> [Exercise prompt] Where does the word "computer" show up in the data? Please find each such line and copy it.

Collected data entries:
━━━━

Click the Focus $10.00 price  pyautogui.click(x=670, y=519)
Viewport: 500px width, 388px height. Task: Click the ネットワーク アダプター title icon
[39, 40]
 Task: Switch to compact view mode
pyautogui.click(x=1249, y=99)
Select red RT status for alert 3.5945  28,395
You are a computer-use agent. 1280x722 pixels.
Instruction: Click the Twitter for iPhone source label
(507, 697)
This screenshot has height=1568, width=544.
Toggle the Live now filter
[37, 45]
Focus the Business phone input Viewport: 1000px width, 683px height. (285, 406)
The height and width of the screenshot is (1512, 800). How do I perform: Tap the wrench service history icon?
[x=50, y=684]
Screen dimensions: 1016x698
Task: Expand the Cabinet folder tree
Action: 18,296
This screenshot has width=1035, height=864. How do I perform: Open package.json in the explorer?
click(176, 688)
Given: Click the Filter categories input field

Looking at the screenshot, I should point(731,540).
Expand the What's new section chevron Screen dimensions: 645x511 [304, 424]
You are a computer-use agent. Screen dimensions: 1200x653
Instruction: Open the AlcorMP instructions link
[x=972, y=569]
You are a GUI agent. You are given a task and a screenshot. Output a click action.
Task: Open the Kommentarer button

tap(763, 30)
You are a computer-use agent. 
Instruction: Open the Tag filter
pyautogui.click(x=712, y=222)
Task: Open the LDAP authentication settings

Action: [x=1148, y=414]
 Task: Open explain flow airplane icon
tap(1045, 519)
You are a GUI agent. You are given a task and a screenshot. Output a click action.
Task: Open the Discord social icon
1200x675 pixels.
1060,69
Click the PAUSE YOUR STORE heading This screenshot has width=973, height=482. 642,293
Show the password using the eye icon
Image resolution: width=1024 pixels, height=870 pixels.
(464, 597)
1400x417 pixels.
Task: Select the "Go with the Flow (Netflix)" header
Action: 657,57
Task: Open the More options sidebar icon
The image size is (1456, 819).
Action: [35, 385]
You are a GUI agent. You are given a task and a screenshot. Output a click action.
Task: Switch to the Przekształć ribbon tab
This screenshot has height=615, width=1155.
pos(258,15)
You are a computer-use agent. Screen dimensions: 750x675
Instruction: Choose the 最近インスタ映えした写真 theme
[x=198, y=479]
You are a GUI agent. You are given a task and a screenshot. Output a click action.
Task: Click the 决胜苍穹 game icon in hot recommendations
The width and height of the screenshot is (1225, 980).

━━━━

> [Written answer]
You are a computer-use agent. 1280x722 pixels.
You are a computer-use agent. Screen dimensions: 1200x653
You are a computer-use agent. 
You are a computer-use agent. Screen dimensions: 750x675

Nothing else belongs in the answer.